At least three problems may arise in relation to current use of risk engine technology. First of all, manual feedback (case management) may be impractical in many use cases, limiting the deployment of RE systems in valuable market areas. One example of such unsupervised environments is enterprise authentication. This is in contrast to certain higher-risk and perhaps higher-value use cases such as online banking, for which there is normally a cadre of security professionals analyzing cases of suspected fraud and providing valuable feedback to risk assessment algorithms being used by a risk engine. Secondly, there can be a non-trivial balance between organization- and user-specific patterns, as well as patterns known from previous knowledge. For example: in a multi-national company it is normal to observe user log-in sessions performed from many geographical locations. However, most individual users have their own log-in patterns that are not taken into considerations. Another problem with the existing approach is the update frequency, leading to the fact that the speed at which the model reacts to the real-life changes is limited to the time period between model updates.
A new method of risk assessment is disclosed that does not depend on explicit feedback, (i.e., it is an unsupervised approach), is instantly self-updating (online) and is based on multiple levels of behavioral history. In one arrangement, a two-level history is used: organization-wide and user-specific history, to reflect both aspects in a risk assessment. Deeper structures are possible, such as a four-level history for Organization, Division, Department, User. This method can use the same kinds of input facts and infrastructure used by conventional supervised risk engine implementations, including for example user and device profiles. Also, it may be usable either as a stand-alone risk scoring component or as an adjunct providing additional predictor inputs to a conventional supervised technique.

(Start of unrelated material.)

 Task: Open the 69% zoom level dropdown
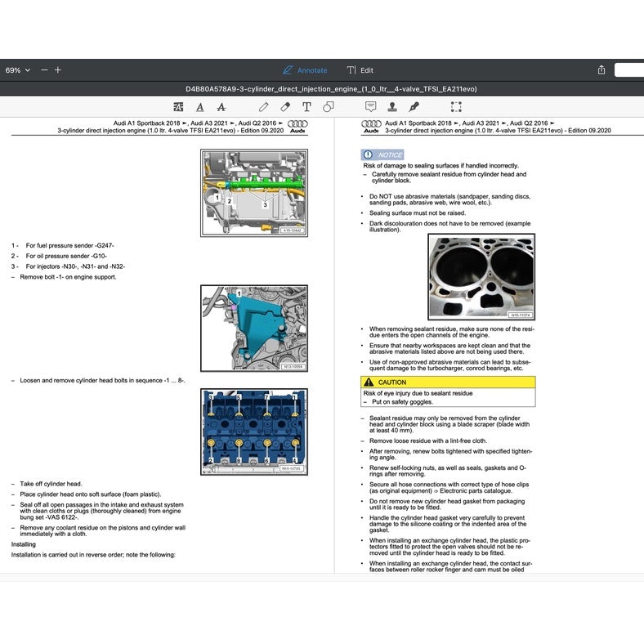click(x=18, y=70)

In particular, a method is disclosed of protecting a computer system from fraudulent use, which includes continually collecting and aggregating sets of risk predictor values for corresponding user-initiated events (e.g., user logins) occurring in the computer system. The risk predictor values are respective parameters of the events (e.g., user location or device type) and are aggregated into user-specific aggregations for events initiated by respective users of a user population and organization-wide aggregations for events initiated by all users of the user population. In response to a current event initiated by a user, a risk indicator is generated as a combination of a user-specific indicator and an organization-wide indicator, the user-specific indicator being generated based on parameters of the current event and the user-specific aggregations, the organization-wide indicator being generated based on the parameters of the current event and the organization-wide aggregations. Then based on the risk indicator indicating that the current event may be part of a fraudulent use of the computer system, a protective control action is taken (e.g., denying access) to protect the computer system against the fraudulent use.
The foregoing and other objects, features and advantages will be apparent from the following description of particular embodiments of the invention, as illustrated in the accompanying drawings in which like reference characters refer to the same parts throughout the different views.

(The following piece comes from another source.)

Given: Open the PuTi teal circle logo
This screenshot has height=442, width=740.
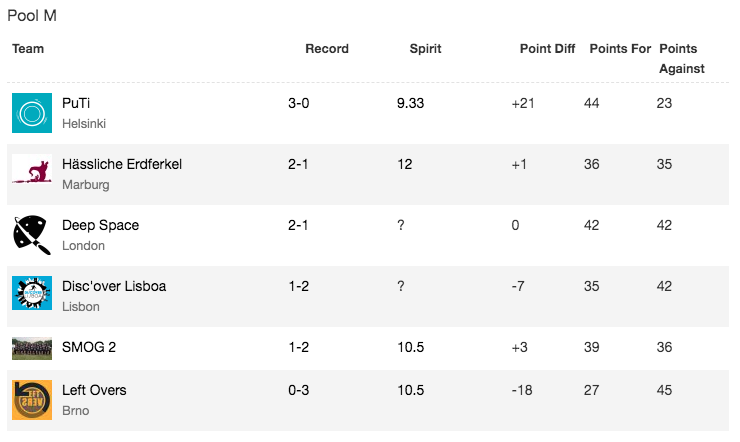Looking at the screenshot, I should point(32,113).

The following description uses an adaptive authentication process as a usage example. However, the method can be easily deployed to other scenarios. More generally, a probabilistic framework for risk assessment is described that assigns anomaly (risk) scores to events in time: the higher the score, the more anomalous (less probable) the event is.
The applications and data 16 are typically providing some type of information service, such as an online service, to a population of users such as a set of private subscribers or the employees of a company for example. The risk engine 12 and agent 18 provide security based on explicit assessment of risk levels of activities/events. Thus in one embodiment, for example, upon an initial access (e.g., login) to a service provided by the apps/data 16, the agent 18 is invoked with parameters of the login as well as other information to obtain a risk assessment as a condition of granting access. The agent 18 in turn makes a request for the risk assessment to the risk engine 12, which performs a risk assessment operation and returns a response. The response may be a so-called “risk score” identifying a level of risk as a numerical value, and the returned value is further processed by the agent 18 and/or the service to arrive at a final decision whether to grant or deny access. In some cases a soft decision might be made, and more information obtained as a condition of granting access. Alternatively, the response from the risk engine 12 may reflect further processing of a raw risk score, and could itself convey a hard access decision.

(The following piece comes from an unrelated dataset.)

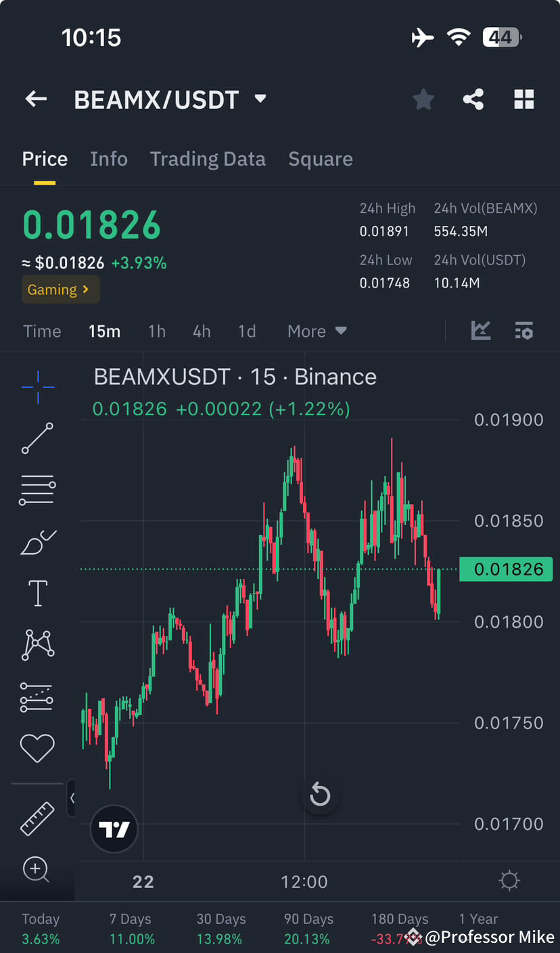
Task: Expand the More timeframes dropdown
Action: coord(317,331)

The focus of this description is operation of the risk engine 12. Very generally, it operates by calculating and combining risk assessments based on the following three questions:
Components that are related to the first two questions are dynamic ones, meaning that they react to the event history, while the last component is static and is a part of general policy. The relative weight of each of the three components can be configurable according to needs. Risk associated with each dynamic component is calculated as a ratio between two respective counters. In the case of the first component (comparison to entire population) this is the ratio between the number of times that a current event occurred in the population divided by the total number of occurrences of all events in a category. For example: number of log-ins from a specific ISP divided by the total number of log-ins (for all ISPs). In the case of the second component (individual pattern) the ratio is between the number of times the event has been observed for this user and the total number of all events for this user, for the given category. For example: number of times George logged-in using a Mac divided by the total number of log-ins for George. The last (static) component of the model can be calculated using historical data on normal behavior or data on known fraud patterns, or it can be set in a more arbitrary or ad hoc manner as a part of security policy.
The specific arrangement in
Below is presented a mathematical description of aspects of operation of the risk engine 12 according to the risk model 20. In this description, the variable “p” refers to an individual distinct predictor P. Predictors P may be assigned to multiple categories C. Each category C has a set of predictors P. A vector ci is defined as a specific realization of category C, where i is an index associated with each predictor combination. In order to simplify the notation it is denoted simply “ci”. Additionally, the users are referred to by the variable “u”.
At a high level, the risk engine 12 basically tracks statistics via the counters 32 and uses the risk score calculator 30 to make probability calculations based on those statistics. Operation has an inherent learning aspect just by tracking detailed statistics for predictors P over a long period of system operation. One benefit of this approach, as mentioned above, is that there is no need for explicit feedback about the actual outcomes of authentications or other higher-level security operations for which risk scores have been calculated. The presently disclosed “unsupervised” technique may be used as an adjunct with the known “supervised” techniques that rely on receiving and incorporating such explicit feedback for future operation.
Also shown in
Formal Description for Per-Category Risk Score Calculations
The risk score of the i-th value of category C for user u is given by
R
c
u=βcP(
where βcϵ[0, 1] is a fraction parameter (potentially configurable) that provides the relative weight of “global” and “user” anomaly values; P(
P(
P(
Where P(ci|u) is the probability of ci occurring given user u, and P(ci) is the probability of ci occurring across the entire user population.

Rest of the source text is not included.